◆ HOW TO COMPLETE THIS TASK
Repeat the entries beneath in their entirety, precisely as given.

◆ EXERCISE INPUT
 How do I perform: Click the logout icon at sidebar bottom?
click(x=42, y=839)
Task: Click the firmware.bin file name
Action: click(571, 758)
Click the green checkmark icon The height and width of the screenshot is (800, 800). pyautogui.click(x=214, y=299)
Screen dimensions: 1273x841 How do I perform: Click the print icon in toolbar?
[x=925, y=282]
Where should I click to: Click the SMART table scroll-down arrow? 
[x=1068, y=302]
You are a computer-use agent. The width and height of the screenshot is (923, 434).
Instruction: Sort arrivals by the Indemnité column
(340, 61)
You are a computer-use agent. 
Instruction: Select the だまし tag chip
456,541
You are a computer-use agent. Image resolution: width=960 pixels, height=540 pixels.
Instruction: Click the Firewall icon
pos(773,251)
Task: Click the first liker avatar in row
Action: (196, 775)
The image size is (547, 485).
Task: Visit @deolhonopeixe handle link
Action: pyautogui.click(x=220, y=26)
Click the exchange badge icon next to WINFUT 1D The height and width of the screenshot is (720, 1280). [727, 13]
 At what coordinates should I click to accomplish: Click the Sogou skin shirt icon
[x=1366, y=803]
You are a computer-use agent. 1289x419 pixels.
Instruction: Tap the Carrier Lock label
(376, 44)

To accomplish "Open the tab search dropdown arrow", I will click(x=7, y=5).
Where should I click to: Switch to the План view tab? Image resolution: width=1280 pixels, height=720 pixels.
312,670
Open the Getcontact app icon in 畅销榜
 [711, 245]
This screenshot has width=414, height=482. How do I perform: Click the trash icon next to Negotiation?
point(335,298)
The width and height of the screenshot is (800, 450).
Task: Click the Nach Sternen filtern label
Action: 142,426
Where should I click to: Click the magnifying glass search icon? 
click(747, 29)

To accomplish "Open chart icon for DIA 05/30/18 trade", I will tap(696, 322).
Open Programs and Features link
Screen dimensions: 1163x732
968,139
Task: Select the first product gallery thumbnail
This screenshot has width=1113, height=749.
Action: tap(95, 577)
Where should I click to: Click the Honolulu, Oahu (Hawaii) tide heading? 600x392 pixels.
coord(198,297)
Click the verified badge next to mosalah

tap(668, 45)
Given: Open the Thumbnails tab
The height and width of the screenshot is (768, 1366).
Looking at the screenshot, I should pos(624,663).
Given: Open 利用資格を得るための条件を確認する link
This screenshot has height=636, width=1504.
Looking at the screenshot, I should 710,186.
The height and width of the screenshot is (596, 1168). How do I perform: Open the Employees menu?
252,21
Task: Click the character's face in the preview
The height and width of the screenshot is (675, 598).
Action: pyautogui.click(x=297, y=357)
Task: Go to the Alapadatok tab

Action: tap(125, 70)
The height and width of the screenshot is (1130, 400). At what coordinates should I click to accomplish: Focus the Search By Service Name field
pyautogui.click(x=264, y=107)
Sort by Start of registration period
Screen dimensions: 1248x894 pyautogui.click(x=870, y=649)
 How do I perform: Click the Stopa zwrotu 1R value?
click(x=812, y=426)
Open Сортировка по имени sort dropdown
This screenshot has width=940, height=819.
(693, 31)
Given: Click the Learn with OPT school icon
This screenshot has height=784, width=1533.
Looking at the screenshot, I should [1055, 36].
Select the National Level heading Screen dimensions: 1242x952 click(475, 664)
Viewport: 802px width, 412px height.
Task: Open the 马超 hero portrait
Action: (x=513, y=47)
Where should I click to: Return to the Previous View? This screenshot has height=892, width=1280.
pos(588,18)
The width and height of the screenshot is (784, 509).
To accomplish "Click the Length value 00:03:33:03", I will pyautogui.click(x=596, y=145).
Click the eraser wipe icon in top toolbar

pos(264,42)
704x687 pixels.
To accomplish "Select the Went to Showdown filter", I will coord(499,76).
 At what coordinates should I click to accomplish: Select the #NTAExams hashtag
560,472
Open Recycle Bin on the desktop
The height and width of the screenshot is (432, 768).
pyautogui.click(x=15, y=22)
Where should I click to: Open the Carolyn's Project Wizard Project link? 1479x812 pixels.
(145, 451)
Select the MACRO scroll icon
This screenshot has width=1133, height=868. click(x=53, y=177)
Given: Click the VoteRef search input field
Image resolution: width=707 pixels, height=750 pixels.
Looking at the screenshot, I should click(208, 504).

◆ SOLVED PROBLEM
 How do I perform: Click the logout icon at sidebar bottom?
click(x=42, y=839)
Task: Click the firmware.bin file name
Action: click(571, 758)
Click the green checkmark icon The height and width of the screenshot is (800, 800). pyautogui.click(x=214, y=299)
Screen dimensions: 1273x841 How do I perform: Click the print icon in toolbar?
[x=925, y=282]
Where should I click to: Click the SMART table scroll-down arrow? 
[x=1068, y=302]
You are a computer-use agent. The width and height of the screenshot is (923, 434).
Instruction: Sort arrivals by the Indemnité column
(340, 61)
You are a computer-use agent. 
Instruction: Select the だまし tag chip
456,541
You are a computer-use agent. Image resolution: width=960 pixels, height=540 pixels.
Instruction: Click the Firewall icon
pos(773,251)
Task: Click the first liker avatar in row
Action: (196, 775)
The image size is (547, 485).
Task: Visit @deolhonopeixe handle link
Action: pyautogui.click(x=220, y=26)
Click the exchange badge icon next to WINFUT 1D The height and width of the screenshot is (720, 1280). [727, 13]
 At what coordinates should I click to accomplish: Click the Sogou skin shirt icon
[x=1366, y=803]
You are a computer-use agent. 1289x419 pixels.
Instruction: Tap the Carrier Lock label
(376, 44)

To accomplish "Open the tab search dropdown arrow", I will click(x=7, y=5).
Where should I click to: Switch to the План view tab? Image resolution: width=1280 pixels, height=720 pixels.
312,670
Open the Getcontact app icon in 畅销榜
 [711, 245]
This screenshot has width=414, height=482. How do I perform: Click the trash icon next to Negotiation?
point(335,298)
The width and height of the screenshot is (800, 450).
Task: Click the Nach Sternen filtern label
Action: 142,426
Where should I click to: Click the magnifying glass search icon? 
click(747, 29)

To accomplish "Open chart icon for DIA 05/30/18 trade", I will tap(696, 322).
Open Programs and Features link
Screen dimensions: 1163x732
968,139
Task: Select the first product gallery thumbnail
This screenshot has width=1113, height=749.
Action: tap(95, 577)
Where should I click to: Click the Honolulu, Oahu (Hawaii) tide heading? 600x392 pixels.
coord(198,297)
Click the verified badge next to mosalah

tap(668, 45)
Given: Open the Thumbnails tab
The height and width of the screenshot is (768, 1366).
Looking at the screenshot, I should pos(624,663).
Given: Open 利用資格を得るための条件を確認する link
This screenshot has height=636, width=1504.
Looking at the screenshot, I should 710,186.
The height and width of the screenshot is (596, 1168). How do I perform: Open the Employees menu?
252,21
Task: Click the character's face in the preview
The height and width of the screenshot is (675, 598).
Action: pyautogui.click(x=297, y=357)
Task: Go to the Alapadatok tab

Action: tap(125, 70)
The height and width of the screenshot is (1130, 400). At what coordinates should I click to accomplish: Focus the Search By Service Name field
pyautogui.click(x=264, y=107)
Sort by Start of registration period
Screen dimensions: 1248x894 pyautogui.click(x=870, y=649)
 How do I perform: Click the Stopa zwrotu 1R value?
click(x=812, y=426)
Open Сортировка по имени sort dropdown
This screenshot has width=940, height=819.
(693, 31)
Given: Click the Learn with OPT school icon
This screenshot has height=784, width=1533.
Looking at the screenshot, I should [1055, 36].
Select the National Level heading Screen dimensions: 1242x952 click(475, 664)
Viewport: 802px width, 412px height.
Task: Open the 马超 hero portrait
Action: (x=513, y=47)
Where should I click to: Return to the Previous View? This screenshot has height=892, width=1280.
pos(588,18)
The width and height of the screenshot is (784, 509).
To accomplish "Click the Length value 00:03:33:03", I will pyautogui.click(x=596, y=145).
Click the eraser wipe icon in top toolbar

pos(264,42)
704x687 pixels.
To accomplish "Select the Went to Showdown filter", I will coord(499,76).
 At what coordinates should I click to accomplish: Select the #NTAExams hashtag
560,472
Open Recycle Bin on the desktop
The height and width of the screenshot is (432, 768).
pyautogui.click(x=15, y=22)
Where should I click to: Open the Carolyn's Project Wizard Project link? 1479x812 pixels.
(145, 451)
Select the MACRO scroll icon
This screenshot has width=1133, height=868. click(x=53, y=177)
Given: Click the VoteRef search input field
Image resolution: width=707 pixels, height=750 pixels.
Looking at the screenshot, I should click(208, 504).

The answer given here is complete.